> Задание 1
Воспроизведите дословно отрывок исходного текста от «[Закрыть]. Производство войны» до «воспроизводства к грабежу.» включительно.
> Задание 2
Переведите на английский язык предложение из исходного текста: «В меркантилизме XVII и XVIII веков производят на продажу и продают, чтобы приумножить количество монеты».

> Исходный текст
/---

Если в истории и в самом деле задействованы разрушительные силы, то не они, не обязательно они производят войну[248]248
См. Domarchi, Marx et l’histoire, L’Herne, 1968.
[Закрыть]. Производство войны есть военное производство, в очередной раз производство. Но разрушение скрывается в самом что ни на есть мирном производстве, смерть – в накоплении богатств. Не станем все же говорить, что капиталу предначертано подводить процессом своего накопления общества к развалу. Это не достоверно, со своими чаяниями или боязнью обещанной ею катастрофы сия диалектика очень и очень религиозна. Как влечения к смерти скрываются во влечениях к жизни, так и разрушительные силы неразличимы с силами производительными. И, так как литическая или летальная функция не принадлежит никакой инстанции влечений, мы даже не можем сказать, что спекуляция смертоносна, а производство эротично: столь же непроверяемо и обратное. И важно даже не изумляться этой двойственности, а, скорее, отследить, как наслаждение или интенсивность соскальзывает от воспроизводства к грабежу.
Что такое меркантилизм, как не возведенная в статус государственной политика капеликона? Бесконечность хрематистики монеты, которой так страшится Аристотель, не является и не может являться свойством капитала в его использовании для воспроизводства, использовании, ограниченном нулем обнуления. Бесконечность капиталистического роста сама по себе не несет ничего пугающего или смертельного, потому что в принципе сообразуется со стандартным товаром. А если случается, что не сообразуется, то это как раз результат меркантилизма – использования капитала, о котором вполне можно сказать, что оно не «истинно капиталистическое», потому что у нас сложился образ капитала, по сути близкого способу (вос)производства и в точности им и являющегося, если в число действующих в системе и, возможно, необходимых влечений входит доходящий до угрозы выживанию социального «тела» (каким его требует воспроизводство) грабеж богатств. В меркантилизме XVII и XVIII веков производят на продажу и продают, чтобы приумножить количество монеты. Пока что все весьма и весьма капиталистично; куда менее следующее: это количество монеты – материально – и есть то богатство, которое стремятся накопить (и потратить).

\---

> Данные упражнения
/---

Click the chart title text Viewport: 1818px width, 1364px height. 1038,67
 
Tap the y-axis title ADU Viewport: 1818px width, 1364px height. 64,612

\---

> Ожидаемый ответ 1
[Закрыть]. Производство войны есть военное производство, в очередной раз производство. Но разрушение скрывается в самом что ни на есть мирном производстве, смерть – в накоплении богатств. Не станем все же говорить, что капиталу предначертано подводить процессом своего накопления общества к развалу. Это не достоверно, со своими чаяниями или боязнью обещанной ею катастрофы сия диалектика очень и очень религиозна. Как влечения к смерти скрываются во влечениях к жизни, так и разрушительные силы неразличимы с силами производительными. И, так как литическая или летальная функция не принадлежит никакой инстанции влечений, мы даже не можем сказать, что спекуляция смертоносна, а производство эротично: столь же непроверяемо и обратное. И важно даже не изумляться этой двойственности, а, скорее, отследить, как наслаждение или интенсивность соскальзывает от воспроизводства к грабежу.

> Ожидаемый ответ 2
In seventeenth- and eighteenth-century mercantilism, one produces for sale and sells in order to increase the quantity of coin.